Bruna se estremeció.
– Yo no soy mi memoria. Que además sé que es falsa. Yo soy mis actos y mis días.
– Bueno, bueno, eso es discutible… Y, en cualquier caso, no cambia lo que te estaba diciendo… Porque yo hablaba de mis sensaciones, de cómo lo veo yo. Y te decía que amo a los reps. Me inspiráis una emoción especial. Una complicidad profunda.
– Ya. Pues perdona que no sienta lo mismo. Perdona que no le agradezca a mi pequeño dios, sea quien sea, toda esa basura arbitraria de recuerdos falsos.
– ¿Basura arbitraria? La vida real sí que es arbitraria. Mucho más arbitraria que nosotros. Yo siempre he intentado hacerlo lo mejor posible… Pensaba y escribía con absoluto cuidado cada una de las quinientas escenas…
– ¿Quinientas?
– ¿No lo sabías? Una vida está compuesta de quinientos recuerdos… Quinientas escenas. Y con eso basta. Yo siempre intenté compensar unas cosas con otras, ofrecer cierto espejismo de sentido, la intuición final de un todo armónico… Mi especialidad eran las escenas de la revelación…
– El maldito baile de fantasmas.
– Mis escenas de revelación eran compasivas, ésa es la palabra. Instructivas, compasivas. Fomentaban la madurez del replicante.
– Mi memorista mató a mi padre cuando yo tenía nueve años. Yo le adoraba, y un delincuente le asesinó estúpidamente una noche en la calle.
– Esas cosas ocurren, por desgracia.
– ¡Yo tenía nueve años! Y pasé cinco sufriendo como un perro hasta cumplir catorce y llegar a mi baile de fantasmas. Hasta enterarme de que mi padre no era real y por lo tanto tampoco había sido asesinado.
– No es así, Bruna. Como sabes, esos cinco años de los que hablas no existieron. No es más que una memoria falsa. Todas las escenas fueron insertadas simultáneamente en tu cerebro.
Un nudo de enfurecidas y abrasadoras lágrimas apretó la garganta de la detective. Tuvo que hacer un esfuerzo para hablar y la voz salió ronca.

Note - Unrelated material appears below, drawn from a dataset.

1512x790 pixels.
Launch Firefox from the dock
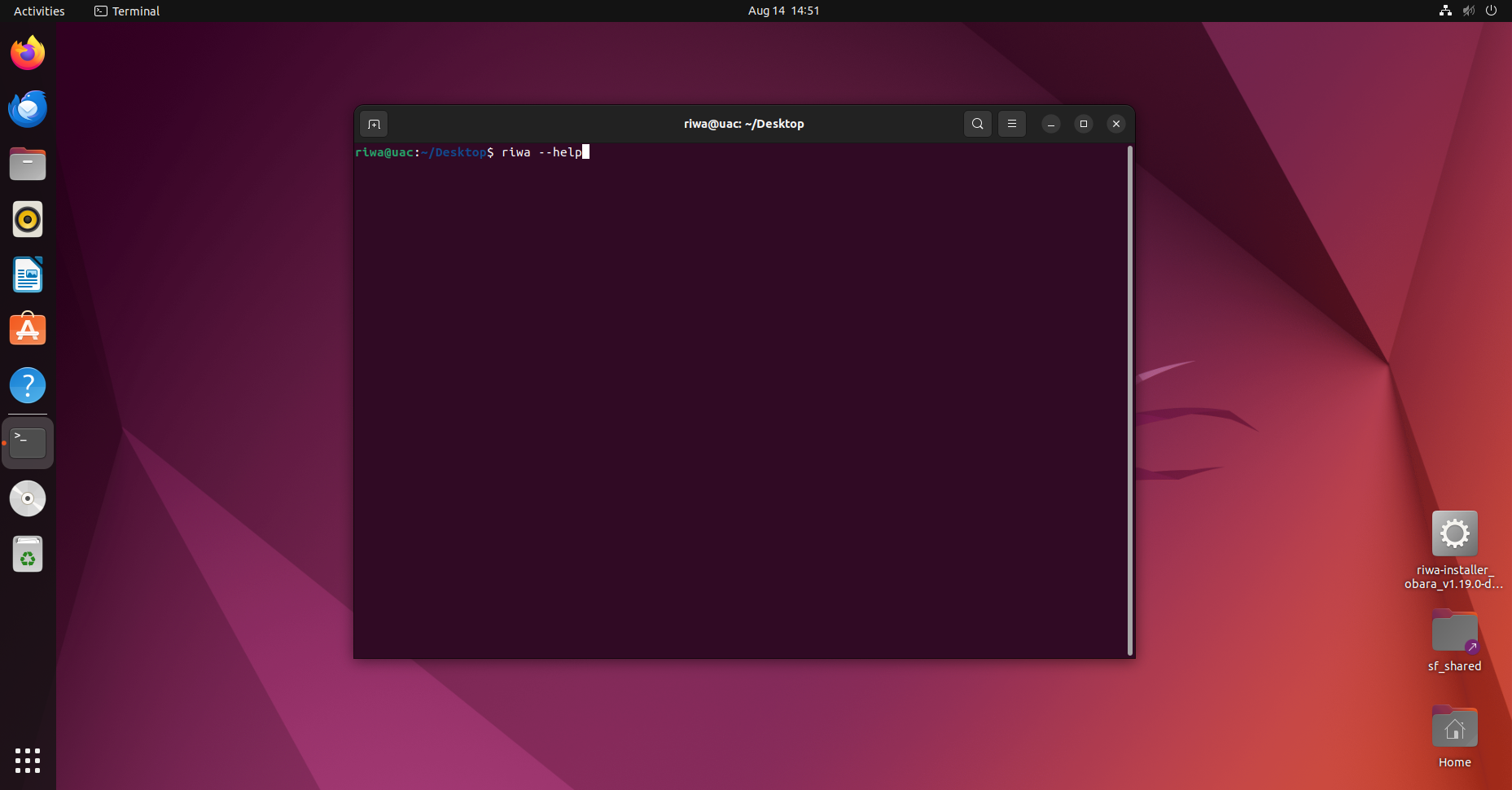pyautogui.click(x=28, y=53)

– ¿Y el dolor? ¿Todo ese dolor que tengo dentro? ¿Todo ese sufrimiento en mi memoria?
Nopal la miró con gravedad.
– Es la vida, Bruna. Las cosas son así. La vida duele.

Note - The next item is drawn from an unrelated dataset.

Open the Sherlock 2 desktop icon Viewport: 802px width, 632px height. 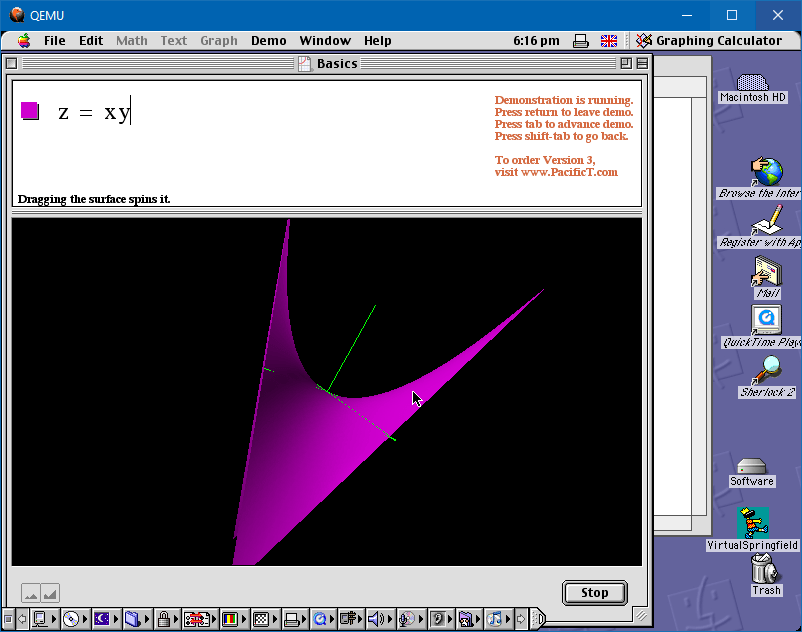click(767, 372)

Hubo un pequeño silencio y después el hombre se puso en pie.
– Haré unas cuantas llamadas e intentaré enterarme de cómo están las cosas entre los memoristas. Ya me pondré en contacto contigo si consigo algo.
Nopal se inclinó un poco y rozó la tintada mejilla de Bruna con un dedo. Un gesto tan leve que la rep casi creyó haberlo imaginado. Luego el memorista se atusó el lacio flequillo, recuperó su sonrisa encantadora y poco fiable y, dando media vuelta, se marchó. La androide lo miró mientras se alejaba, aún sentada, aún anonadada, con los pensamientos zumbando en su cabeza como un enjambre de abejas. Quinientas escenas: ¿sólo esa miseria era su vida? Estaba intentando reunir fuerzas para levantarse cuando oyó la señal de una llamada. Miró el móvil de su muñeca: era Myriam Chi.